For 25G you need to make sure that the FEC on both sides matches

#

maybe one of the switchports has different FEC parameters

shrewd hawk
#

thx, we will check that ...

#

The strange thing, is that we installed ontap updates and three days later all e0e ports stopped working...

fast fractal
#

With ONTAP, I think there is a kb that suggests turning off FEC at the switch side. However, you can try the different options on the switch side: cl74 and cl91. I think the 74 is generally for 25g and 91 is generally for 100g (and I may have that backwards!). If I recall unless something has changed, there is no way to modify FEC mode in ONTAP (yet)

shrewd hawk
#

but T6225-CR is a dual port card ... may issue is facing the quad port onboard nic

keen hollow
#

maybe. The solution is also what I suggested, try different FEC modes on the switchport (none, RS-FEC aka Reed Solomon aka clause 108, FC FEC aka FireCode aka BASE-R FEC aka Clause 74)

shrewd hawk
#

I'll give it a try, thanks so far

fast fractal
#

With 25g, any connectivity issues is almost always FEC related

#

Even with Cisco! Connecting a Cisco 93180 to a server requires actually setting the FEC mode on the switch to get the darn link! Cisco to Cisco!

shrewd hawk
#

we rebooted the switch behind e0e - port is still down

#

fec settings are okay (FEC74 enabled)

#

i removed e0e from his ifgrp, toggled the port, port is still down

fast fractal
#

Yeha, but try disabling FEC at the switch. (ONTAP does not allow you to modify FEC)

#

If you are using Twinax, try a differnt cable or swap cables. What does the switch say (show int eth1/6 or whatever. Is it no link or errdisable or something else?)

umbral crater
#

Which hardware model is your controller?

keen hollow
#

my guess is Katana (judging from the sysconfig). So either A400 or FAS 8300 or FAS 8700

@shrewd hawk did youcheck against this KB? i.e. do you see the "bus stuck(I2C or data shorted)" messages in the boot log/dmesg output? If so, try takeover/giveback, or even reseating the mezz card as suggested in the article

shrewd hawk
#

Fas8300 and a400

shrewd hawk
#

ports are back online, a juniper switch reboot solved the issue

keen hollow
#

I thought you already rebooted the switch and the issue persisted?

shrewd hawk
#

Yes, but there are multiple ways to reboot juniper switch.
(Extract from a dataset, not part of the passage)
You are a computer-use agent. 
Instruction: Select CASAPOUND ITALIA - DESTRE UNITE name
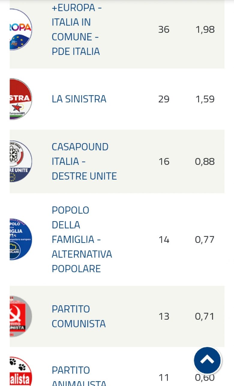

The first reboot we did only restarts the Junos VM.

upper pecan
#

Not sure if this has any relevance, but we had a somewhat similar issue with a 100G port in a Cisco switch which we "fixed" by forcing 100G speed on the switches... It also didn't go away by rebooting the switches, just if we rebooted the ontap nodes, which was somewhat inconvenient... and this was with all Cisco gear, switches and DAG-cables...

fast fractal
#

known issue with the Nexus switches. There is a comment in the RCF that in some cases you may need to force the speed.